> _HOW TO COMPLETE THIS TASK_
Given the entries that follow, write out exactly the lines starting at the one containing "Join our Locksmith Forum (745, 2327)" and ending at the one containing "Hardware Locksmith Supplies (126, 2261)", both ends included, and only those.

-- -- --

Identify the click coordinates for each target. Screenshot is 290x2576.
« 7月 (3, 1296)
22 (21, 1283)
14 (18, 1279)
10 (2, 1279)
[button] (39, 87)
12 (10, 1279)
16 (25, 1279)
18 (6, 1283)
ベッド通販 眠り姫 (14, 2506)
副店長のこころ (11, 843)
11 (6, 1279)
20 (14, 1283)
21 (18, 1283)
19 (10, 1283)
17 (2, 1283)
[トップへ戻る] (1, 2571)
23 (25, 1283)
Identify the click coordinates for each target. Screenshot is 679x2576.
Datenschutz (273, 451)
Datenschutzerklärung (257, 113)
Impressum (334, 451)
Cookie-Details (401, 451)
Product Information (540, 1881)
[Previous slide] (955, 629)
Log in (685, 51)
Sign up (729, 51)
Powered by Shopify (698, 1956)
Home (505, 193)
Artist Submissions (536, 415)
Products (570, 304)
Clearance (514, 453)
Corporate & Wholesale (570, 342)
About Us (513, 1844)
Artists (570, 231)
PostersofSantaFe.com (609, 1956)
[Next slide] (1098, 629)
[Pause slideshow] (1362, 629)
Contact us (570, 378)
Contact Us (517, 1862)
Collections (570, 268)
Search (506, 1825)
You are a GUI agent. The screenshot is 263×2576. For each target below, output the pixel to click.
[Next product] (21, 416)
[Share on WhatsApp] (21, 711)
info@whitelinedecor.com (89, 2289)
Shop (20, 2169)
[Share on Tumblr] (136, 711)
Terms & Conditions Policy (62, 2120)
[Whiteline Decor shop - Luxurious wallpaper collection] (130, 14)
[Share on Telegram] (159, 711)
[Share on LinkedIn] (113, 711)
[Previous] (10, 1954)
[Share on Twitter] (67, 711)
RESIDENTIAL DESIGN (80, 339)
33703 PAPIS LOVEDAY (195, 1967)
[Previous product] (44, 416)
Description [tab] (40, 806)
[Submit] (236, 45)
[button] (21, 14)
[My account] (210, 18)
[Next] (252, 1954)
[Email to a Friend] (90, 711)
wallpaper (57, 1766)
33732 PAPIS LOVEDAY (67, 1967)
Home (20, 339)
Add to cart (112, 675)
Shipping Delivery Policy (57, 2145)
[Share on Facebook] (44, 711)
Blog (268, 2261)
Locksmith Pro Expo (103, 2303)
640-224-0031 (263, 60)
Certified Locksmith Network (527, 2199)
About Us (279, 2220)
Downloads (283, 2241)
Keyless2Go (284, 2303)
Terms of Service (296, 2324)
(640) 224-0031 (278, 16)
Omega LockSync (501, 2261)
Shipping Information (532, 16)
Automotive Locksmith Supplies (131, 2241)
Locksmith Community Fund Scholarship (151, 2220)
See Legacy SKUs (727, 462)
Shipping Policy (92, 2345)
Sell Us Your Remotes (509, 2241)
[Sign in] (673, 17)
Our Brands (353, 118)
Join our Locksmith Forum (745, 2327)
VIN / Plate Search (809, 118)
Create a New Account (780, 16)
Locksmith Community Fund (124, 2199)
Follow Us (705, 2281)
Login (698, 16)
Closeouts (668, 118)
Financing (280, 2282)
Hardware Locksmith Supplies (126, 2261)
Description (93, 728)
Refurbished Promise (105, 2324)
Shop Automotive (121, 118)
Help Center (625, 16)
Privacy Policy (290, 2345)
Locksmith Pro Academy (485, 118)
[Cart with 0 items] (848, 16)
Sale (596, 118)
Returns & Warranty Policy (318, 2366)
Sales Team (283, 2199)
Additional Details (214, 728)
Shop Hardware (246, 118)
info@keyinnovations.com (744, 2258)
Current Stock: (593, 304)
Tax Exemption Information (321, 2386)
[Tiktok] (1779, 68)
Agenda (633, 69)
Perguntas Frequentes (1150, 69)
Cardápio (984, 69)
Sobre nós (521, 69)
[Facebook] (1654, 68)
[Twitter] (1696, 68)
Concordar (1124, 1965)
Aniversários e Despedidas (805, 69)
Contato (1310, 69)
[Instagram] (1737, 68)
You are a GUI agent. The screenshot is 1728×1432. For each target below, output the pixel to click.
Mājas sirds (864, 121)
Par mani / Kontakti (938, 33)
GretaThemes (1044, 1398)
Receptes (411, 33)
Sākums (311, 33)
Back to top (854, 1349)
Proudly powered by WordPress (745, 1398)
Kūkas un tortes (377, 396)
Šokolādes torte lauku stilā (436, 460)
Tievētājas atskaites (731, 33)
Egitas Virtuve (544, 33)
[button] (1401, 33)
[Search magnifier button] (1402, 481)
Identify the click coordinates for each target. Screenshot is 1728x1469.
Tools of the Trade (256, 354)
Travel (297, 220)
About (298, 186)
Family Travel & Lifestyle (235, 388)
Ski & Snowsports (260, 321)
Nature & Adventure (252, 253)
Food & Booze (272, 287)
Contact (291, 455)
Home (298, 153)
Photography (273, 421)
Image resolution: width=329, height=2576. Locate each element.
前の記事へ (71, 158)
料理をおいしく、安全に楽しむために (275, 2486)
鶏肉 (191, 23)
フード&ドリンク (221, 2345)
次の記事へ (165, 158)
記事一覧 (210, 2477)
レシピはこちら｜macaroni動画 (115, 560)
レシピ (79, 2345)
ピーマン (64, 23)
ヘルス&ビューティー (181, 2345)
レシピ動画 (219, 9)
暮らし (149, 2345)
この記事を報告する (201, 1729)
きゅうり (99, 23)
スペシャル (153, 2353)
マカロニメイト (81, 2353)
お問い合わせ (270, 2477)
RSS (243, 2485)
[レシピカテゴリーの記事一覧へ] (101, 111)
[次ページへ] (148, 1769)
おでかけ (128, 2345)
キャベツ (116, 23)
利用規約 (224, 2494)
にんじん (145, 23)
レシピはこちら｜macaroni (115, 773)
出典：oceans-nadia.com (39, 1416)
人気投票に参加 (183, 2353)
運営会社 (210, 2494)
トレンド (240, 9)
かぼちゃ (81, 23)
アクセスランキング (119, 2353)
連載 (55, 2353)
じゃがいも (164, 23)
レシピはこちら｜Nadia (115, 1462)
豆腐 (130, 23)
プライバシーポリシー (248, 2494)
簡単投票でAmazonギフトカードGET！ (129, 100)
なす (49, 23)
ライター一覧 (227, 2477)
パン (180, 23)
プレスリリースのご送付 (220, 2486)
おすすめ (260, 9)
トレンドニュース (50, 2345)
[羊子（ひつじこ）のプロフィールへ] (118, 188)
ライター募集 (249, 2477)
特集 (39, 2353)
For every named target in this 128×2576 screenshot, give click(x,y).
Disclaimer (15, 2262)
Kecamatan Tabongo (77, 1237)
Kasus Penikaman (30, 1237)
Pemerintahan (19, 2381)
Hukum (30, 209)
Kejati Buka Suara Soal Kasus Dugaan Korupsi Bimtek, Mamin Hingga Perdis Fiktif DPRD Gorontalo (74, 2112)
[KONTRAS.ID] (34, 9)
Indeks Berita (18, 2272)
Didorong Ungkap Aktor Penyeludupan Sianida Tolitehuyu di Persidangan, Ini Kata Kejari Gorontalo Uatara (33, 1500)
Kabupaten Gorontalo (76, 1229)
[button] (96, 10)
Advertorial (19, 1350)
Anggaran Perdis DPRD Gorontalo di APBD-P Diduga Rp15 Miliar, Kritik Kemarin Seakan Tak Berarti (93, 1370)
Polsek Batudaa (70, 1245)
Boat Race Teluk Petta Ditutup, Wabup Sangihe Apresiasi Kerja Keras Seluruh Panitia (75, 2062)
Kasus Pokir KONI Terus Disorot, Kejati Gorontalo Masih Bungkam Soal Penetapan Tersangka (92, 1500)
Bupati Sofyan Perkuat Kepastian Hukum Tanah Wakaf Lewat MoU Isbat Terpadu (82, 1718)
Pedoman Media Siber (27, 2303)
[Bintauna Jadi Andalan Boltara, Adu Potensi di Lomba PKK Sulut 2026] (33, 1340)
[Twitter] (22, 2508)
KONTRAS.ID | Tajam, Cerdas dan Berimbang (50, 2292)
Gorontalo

-- -- --

> _ANSWER BELOW_
Join our Locksmith Forum (745, 2327)
VIN / Plate Search (809, 118)
Create a New Account (780, 16)
Locksmith Community Fund (124, 2199)
Follow Us (705, 2281)
Login (698, 16)
Closeouts (668, 118)
Financing (280, 2282)
Hardware Locksmith Supplies (126, 2261)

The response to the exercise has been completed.